Tenace comme un bourgeon
Ils ont réalisé le plus grand match de l’histoire de la Coupe du monde de rugby. Mais tout reste à faire pour que ce sport devienne populaire au Japon.
Héros surprise
Ce furent les héros inattendus de la Coupe du Monde de rugby 2015. Les Brave Blossoms, ces joueurs japonais dont tout le monde pensait qu’ils seraient fauchés au premier coup de vent, ont battu l’Afrique du Sud au terme d’un match haletant le 19 septembre dernier. « Le casse du siècle ! » annonçait la presse française, admirative. Un exploit extraordinaire pour cette équipe qui n’avait jusqu’ici pratiquement glané aucune victoire en Coupe du Monde depuis sa première participation en 1987. Un exploit qu’ils ont répété en battant dans la foulée Samoa et les États-Unis. Les Français, eux, sont déjà oubliés...

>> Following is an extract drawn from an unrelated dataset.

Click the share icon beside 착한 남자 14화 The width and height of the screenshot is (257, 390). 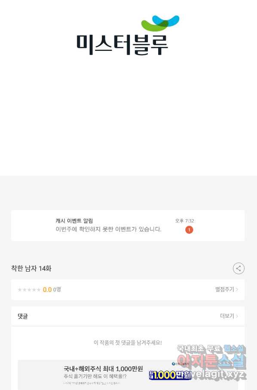(239, 268)
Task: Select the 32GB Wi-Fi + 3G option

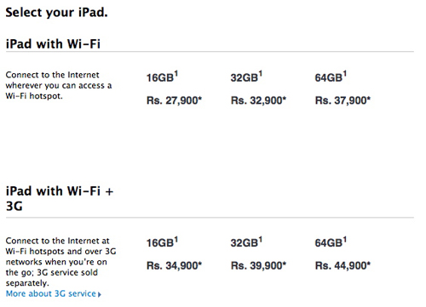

On comprend mieux ce grand chelem si on adopte une perspective historique. Depuis son introduction dans l’Archipel il y a plus d’un siècle, le rugby jouit de la même image aristocratique et exclusive qu’en Angleterre. Sport universitaire aux valeurs proches de celles du Japon (ténacité, entraide, modestie), il est prisé des universités et des grandes entreprises. Dans les années 80, les matches opposant les universités Meiji et Waseda battaient des records d’audience à la télévision. Les clubs de rugby des grandes “facs” étaient l’antichambre de l’élite nippone. C’est le groupe de télécoms japonais KDD (aujourd’hui KDDI) qui sponsorisa la première coupe du Monde en 1987 en Nouvelle-Zélande. Il y a encore beaucoup de raisons de fonder de grands espoirs sur le rugby au Japon : une fédération nationale qui compte pas moins de 140.000 joueurs, des équipements dernier cri... Le niveau des lycéens japonais, qui se frottent à d’autres équipes de la même génération chaque année dans la ville de Fukuoka (sud du pays), est excellent.
Ralentissement
Mais le rugby a été pris de court par le football dans les années 90. Le ballon rond au Japon s’est restructuré et professionnalisé grâce à la création d’une ligue nationale, la J-League. Le rugby, lui, est demeuré otage des grandes entreprises et des universités qui, pour des raisons d’image et de « lien social en interne », financent les clubs. Les affiches les plus excitantes aujourd’hui opposent des équipes aux noms aussi peu sexy que les Toshiba Brave Lupus et les Yamaha Jubilo. Elles sont composées de salariés de leur sponsor qui s’affrontent dans des stades dégarnis devant leurs collègues. Les matches les plus importants de la saison ne produisent que quelques entrefilets dans la grande presse. Une situation qui faisait craindre le pire pour la Coupe du Monde de rugby 2019, qui doit avoir lieu précisément au Japon. L’annulation du grand stade olympique en juillet dernier, alors qu’il devait être inauguré précisément par un match de ladite Coupe du Monde, avait douché les esprits. Y-aurait-il assez de spectateurs ? Les sponsors seraient-ils au rendez-vous ? Des questions capitales pour ce sport : ces compétitions internationales sont des sources de financement essentielles pour les fédérations nationales.
Le sursaut
L’exploit des Brave Blossoms face à l’Afrique du Sud a réveillé le pays. Match historique, au retentissement planétaire, il a eu l’effet inverse de la déculottée infligée par la Nouvelle-Zélande au Japon en 1995 (145-17!), qui avait soudain transformé les Brave Blossoms en parias. Cette fois, les joueurs de l’équipe nationale sont devenus des héros en 90 minutes. « On a battu tous les records. En matière d'audience télé, le Japon a vraiment crevé le plafond avec 25 millions de téléspectateurs pour le match contre l'Écosse. C'est extraordinaire », s’enthousiasmait Bernard Lapasset, président de la Fédération Internationale de rugby, au terme de la Coupe du Monde. Et ça n’est sans doute qu’un début. « Le football semble avoir disparu des médias pour quelques temps », s’amuse Robert Verdier, consultant et grand fan de rugby devant l’Éternel. Goromaru, le joueur star de cette équipe, fait l’objet d’un véritable culte. Tous les billets des matchs de la saison 2015-2016 de son équipe ont été vendus. La fédération internationale de rugby, un temps inquiète, est désormais rassurée sur les perspectives financières de la Coupe du Monde de rugby 2019 au Japon. Elle stimulera la mondialisation du ballon ovale, lui assurant une longueur d’avance sur le football américain. Le rugby est un jeu à quinze, mais il se joue encore à six nations.